> ASSIGNMENT:
Of all the lines in this material, how many have the word "akzeptieren"? Give only the number.

> AVAILABLE DATA:

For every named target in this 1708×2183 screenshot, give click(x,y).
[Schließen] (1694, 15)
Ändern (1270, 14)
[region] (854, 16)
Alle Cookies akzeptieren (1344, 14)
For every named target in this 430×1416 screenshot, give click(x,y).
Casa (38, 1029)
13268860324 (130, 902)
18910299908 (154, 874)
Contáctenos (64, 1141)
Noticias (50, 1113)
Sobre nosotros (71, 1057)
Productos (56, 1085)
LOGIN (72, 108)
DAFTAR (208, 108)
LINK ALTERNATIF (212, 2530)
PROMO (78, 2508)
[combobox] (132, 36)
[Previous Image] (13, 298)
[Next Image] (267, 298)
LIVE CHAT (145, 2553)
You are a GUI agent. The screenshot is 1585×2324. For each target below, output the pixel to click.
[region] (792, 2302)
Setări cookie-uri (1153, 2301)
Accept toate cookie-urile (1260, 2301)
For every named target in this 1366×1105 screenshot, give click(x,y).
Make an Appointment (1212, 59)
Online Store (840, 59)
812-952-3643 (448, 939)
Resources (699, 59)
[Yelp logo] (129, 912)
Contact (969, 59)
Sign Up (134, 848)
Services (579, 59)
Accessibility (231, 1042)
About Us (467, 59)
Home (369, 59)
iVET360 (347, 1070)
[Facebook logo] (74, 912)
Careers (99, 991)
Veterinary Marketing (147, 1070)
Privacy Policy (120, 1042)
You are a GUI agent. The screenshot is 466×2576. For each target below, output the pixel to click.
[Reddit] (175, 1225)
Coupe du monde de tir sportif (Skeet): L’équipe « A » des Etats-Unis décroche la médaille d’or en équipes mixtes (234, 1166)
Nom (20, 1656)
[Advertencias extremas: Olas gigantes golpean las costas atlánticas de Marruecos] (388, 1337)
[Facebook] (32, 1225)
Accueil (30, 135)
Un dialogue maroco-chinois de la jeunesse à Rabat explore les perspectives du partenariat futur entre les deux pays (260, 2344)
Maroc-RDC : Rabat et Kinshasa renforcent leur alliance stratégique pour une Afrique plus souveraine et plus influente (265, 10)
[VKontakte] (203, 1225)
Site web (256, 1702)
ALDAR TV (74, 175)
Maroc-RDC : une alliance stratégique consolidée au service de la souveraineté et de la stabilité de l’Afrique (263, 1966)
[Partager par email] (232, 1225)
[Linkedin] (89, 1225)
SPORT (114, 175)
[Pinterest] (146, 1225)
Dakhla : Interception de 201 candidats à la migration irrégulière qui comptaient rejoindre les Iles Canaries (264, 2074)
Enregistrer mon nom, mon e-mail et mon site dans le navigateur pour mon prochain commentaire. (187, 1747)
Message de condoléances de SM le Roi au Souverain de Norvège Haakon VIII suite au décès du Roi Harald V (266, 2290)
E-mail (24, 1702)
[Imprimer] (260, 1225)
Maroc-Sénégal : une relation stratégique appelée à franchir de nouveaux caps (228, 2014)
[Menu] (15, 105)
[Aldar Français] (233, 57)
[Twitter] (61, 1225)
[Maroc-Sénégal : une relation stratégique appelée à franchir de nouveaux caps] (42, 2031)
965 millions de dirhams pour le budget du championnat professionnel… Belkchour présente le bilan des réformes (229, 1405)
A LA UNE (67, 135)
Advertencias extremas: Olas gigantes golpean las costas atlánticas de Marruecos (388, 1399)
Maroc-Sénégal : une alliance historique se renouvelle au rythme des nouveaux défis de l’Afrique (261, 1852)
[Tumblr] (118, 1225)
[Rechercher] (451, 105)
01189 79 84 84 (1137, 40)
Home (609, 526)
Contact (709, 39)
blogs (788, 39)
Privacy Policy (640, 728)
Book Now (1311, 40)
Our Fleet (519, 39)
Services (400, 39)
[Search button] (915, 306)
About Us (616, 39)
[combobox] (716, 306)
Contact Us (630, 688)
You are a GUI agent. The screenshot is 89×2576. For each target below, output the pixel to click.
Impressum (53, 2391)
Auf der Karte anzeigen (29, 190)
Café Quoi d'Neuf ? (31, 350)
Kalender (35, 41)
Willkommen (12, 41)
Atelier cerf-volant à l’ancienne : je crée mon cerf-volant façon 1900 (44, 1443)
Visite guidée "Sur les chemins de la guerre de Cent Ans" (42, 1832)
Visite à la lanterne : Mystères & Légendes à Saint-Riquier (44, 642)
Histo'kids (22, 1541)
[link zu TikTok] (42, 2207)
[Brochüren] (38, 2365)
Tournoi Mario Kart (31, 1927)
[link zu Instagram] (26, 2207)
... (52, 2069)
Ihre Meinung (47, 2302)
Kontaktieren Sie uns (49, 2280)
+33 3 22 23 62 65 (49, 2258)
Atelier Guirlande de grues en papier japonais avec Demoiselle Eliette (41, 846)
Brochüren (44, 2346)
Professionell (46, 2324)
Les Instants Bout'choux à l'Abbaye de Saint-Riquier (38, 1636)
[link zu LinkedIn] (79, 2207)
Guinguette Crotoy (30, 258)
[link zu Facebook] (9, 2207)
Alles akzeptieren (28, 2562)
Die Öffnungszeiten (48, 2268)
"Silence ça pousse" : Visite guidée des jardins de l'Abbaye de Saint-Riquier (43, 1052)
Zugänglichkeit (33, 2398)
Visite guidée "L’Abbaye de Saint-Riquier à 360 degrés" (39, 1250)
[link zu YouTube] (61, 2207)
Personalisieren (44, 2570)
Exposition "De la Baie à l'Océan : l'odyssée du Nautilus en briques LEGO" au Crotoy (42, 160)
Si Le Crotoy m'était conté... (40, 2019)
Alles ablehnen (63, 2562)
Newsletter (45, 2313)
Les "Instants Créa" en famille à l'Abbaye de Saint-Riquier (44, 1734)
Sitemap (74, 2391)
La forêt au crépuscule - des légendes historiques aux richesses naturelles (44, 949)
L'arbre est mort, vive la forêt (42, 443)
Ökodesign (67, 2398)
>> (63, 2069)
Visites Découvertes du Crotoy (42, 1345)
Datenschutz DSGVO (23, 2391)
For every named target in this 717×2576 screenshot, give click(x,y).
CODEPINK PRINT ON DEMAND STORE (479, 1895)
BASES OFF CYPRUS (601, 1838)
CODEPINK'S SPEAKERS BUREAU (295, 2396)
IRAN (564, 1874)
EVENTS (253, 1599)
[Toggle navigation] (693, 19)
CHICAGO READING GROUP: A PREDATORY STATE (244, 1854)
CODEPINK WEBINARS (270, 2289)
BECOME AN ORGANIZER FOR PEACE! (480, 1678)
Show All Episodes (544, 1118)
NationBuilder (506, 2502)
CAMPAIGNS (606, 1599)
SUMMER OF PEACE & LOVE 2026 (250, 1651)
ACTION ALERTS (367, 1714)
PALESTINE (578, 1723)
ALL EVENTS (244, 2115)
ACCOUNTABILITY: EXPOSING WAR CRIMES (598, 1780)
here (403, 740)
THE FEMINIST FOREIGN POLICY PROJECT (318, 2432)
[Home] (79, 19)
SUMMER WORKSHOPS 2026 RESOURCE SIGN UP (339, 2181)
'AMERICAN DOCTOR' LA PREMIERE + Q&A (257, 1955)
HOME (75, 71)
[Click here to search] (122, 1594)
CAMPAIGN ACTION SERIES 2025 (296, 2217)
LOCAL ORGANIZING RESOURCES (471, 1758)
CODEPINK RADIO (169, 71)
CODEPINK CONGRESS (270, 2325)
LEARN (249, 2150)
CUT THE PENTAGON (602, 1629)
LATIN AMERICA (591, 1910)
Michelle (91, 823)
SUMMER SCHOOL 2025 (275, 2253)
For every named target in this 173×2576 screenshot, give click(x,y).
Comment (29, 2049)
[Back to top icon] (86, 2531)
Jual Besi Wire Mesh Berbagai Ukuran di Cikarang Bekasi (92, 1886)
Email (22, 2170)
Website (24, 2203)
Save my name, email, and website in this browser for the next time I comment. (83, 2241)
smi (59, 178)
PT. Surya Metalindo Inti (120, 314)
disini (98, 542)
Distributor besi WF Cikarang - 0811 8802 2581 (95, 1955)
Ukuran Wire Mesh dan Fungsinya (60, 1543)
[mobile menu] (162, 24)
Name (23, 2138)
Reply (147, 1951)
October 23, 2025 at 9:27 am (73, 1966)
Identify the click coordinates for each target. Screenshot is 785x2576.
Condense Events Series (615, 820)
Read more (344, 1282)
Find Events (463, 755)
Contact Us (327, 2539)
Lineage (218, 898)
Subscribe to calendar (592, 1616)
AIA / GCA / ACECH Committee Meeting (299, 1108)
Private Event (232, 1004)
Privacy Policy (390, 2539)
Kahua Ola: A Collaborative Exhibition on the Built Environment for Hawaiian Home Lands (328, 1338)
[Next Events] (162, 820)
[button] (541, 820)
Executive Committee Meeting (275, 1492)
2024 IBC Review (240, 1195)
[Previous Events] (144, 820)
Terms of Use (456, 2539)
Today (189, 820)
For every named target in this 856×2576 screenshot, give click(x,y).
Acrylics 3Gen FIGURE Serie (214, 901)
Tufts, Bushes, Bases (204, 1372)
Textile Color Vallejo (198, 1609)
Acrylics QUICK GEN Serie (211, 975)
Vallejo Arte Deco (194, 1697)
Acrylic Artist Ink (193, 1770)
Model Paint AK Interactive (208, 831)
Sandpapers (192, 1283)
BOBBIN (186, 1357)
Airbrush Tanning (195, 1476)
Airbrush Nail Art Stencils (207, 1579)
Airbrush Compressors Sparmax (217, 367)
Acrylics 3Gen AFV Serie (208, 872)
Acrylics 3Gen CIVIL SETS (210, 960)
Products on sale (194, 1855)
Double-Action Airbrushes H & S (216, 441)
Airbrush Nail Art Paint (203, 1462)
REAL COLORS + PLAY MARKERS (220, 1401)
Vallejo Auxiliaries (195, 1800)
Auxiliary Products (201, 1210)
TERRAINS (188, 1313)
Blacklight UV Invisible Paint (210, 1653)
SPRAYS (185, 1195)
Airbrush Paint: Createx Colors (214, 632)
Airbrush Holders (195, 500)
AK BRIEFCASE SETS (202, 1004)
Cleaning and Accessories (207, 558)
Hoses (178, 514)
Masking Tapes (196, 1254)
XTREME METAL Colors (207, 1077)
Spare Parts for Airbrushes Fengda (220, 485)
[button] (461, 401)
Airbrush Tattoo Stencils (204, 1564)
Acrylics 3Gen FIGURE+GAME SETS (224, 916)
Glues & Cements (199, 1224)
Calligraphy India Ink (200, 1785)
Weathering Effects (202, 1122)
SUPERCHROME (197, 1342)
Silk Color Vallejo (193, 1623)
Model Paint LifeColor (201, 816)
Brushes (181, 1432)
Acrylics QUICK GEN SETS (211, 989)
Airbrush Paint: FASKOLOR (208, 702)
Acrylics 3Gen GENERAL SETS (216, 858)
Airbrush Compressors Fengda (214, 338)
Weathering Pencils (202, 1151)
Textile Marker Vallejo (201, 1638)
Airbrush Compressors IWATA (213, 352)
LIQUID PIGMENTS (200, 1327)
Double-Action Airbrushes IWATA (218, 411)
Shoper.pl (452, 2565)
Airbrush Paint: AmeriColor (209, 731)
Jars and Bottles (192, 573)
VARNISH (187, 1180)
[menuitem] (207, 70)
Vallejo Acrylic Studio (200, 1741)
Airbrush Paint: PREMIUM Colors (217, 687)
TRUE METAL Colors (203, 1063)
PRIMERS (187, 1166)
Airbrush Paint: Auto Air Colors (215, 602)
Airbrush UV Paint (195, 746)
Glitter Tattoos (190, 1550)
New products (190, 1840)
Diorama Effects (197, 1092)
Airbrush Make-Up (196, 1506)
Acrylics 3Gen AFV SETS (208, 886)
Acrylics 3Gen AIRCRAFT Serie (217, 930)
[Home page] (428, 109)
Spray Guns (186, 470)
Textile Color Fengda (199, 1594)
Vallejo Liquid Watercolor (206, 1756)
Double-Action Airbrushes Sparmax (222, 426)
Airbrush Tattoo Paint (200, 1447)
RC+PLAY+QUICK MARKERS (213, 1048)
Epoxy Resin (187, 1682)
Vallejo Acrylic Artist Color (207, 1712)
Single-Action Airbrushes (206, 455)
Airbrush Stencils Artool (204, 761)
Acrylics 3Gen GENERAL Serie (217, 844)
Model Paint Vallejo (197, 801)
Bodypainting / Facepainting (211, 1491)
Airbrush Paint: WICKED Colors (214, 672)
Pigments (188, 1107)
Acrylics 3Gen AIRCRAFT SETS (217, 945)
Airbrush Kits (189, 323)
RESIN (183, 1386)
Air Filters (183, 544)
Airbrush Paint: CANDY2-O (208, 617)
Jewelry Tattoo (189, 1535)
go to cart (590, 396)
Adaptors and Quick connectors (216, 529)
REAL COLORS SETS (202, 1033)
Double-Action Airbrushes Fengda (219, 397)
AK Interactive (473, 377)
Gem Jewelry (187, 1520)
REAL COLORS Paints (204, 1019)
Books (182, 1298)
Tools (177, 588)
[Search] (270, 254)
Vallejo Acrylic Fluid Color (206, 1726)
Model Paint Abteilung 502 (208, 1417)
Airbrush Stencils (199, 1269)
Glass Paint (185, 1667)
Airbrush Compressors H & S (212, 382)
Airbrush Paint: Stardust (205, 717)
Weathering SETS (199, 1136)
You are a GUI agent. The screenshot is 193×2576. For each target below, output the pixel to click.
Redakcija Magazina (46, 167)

> PROBLEM SOLUTION:
2